Once all of these steps were in place, the final phases were implemented. Off-block sequencing is often required in order to regulate the traffic flows at our large airports, complex aprons, taxiways, or bottleneck at the runway or parking stands. With this function, the target start-up approval time (TSAT) is calculated, and the target take-off time (TTOT) at the runway is predicted. The sequence of predictions automates this process and provides early TSAT and TTOT transparency to all partners.

With the above elements in place,  the last step was to implement CDM in adverse conditions. Using sequencing in situations where different bottlenecks occur enabled air traffic control to keep the traffic at the maximum level. This process further assisted to speed-up the process where maximum capacity is required during the capacity recovery period.

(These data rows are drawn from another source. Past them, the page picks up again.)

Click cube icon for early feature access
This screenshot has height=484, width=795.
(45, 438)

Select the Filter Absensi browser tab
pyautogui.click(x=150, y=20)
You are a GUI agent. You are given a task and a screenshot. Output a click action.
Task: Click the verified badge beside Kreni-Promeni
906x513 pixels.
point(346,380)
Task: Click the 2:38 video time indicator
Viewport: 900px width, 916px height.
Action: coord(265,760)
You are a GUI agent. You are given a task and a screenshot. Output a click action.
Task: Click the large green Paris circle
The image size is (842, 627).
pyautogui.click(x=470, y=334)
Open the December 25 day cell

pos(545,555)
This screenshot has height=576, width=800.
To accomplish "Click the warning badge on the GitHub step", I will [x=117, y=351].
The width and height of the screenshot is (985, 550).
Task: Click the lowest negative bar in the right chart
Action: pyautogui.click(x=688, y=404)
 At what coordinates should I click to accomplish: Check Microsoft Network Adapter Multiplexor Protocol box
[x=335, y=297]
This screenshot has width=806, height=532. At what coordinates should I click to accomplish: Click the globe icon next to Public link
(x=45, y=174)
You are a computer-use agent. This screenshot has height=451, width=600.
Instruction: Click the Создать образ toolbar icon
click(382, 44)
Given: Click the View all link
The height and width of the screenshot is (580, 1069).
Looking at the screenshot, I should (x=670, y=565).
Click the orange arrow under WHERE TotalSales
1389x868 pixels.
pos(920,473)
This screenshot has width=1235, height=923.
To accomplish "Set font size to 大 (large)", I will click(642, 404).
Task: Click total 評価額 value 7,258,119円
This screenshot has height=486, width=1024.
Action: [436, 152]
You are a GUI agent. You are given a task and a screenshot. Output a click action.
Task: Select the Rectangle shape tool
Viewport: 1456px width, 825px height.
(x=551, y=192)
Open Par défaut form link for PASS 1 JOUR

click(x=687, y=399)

With the local airport and CDM Elements successfully implemented, these airports now connect with the network operations to adjust the network operations derived calculated take-off time (CTOT). Network operations can now react to predictions received from the aircraft operator, rather than impose restrictive and inflexible constraints on airlines, which is currently the case.

This collaborative management of flight data updates is considered the main achievement of Jakarta Soekarno-Hatta airport where it provides services to the aircraft operators. At the same time, this enhances predictions on flow and capacity management, enabling the network to become better utilized, with a potential higher capacity.

A-CDM is now embedded in the ATM operational concept as an important enabler that will improve operational efficiencies, predictability and punctuality in the ATM network and with airport stakeholders. It is expected that A-CDM will have an impact on the operating efficiencies of airport partners, and may eventually contribute to further reduce buffer times for resource planning and flight times due to enhanced predictability.

Airport Operational Control Centre (AOCC)

Indonesia’s A-CDM approach of active participation of ATC and airports is considered one of the fundamentals that will guide aviation in the coming years. It is of vital importance, particularly with the management of air traffic services, airports, and operational areas of airlines where they interact operationally with air traffic control and airport operational areas. This A-CDM process has provided a positive response to reduce congestion at these airports.

About the author

Dr. Afen Sena is a Transportation Attache and the Alternate Representative of Indonesia to ICAO. He has served at operational and management levels in air traffic control, pilot services and training in Indonesia and has a Doctorate of Education (EdD) focused in Education Management from the State University of Jakarta.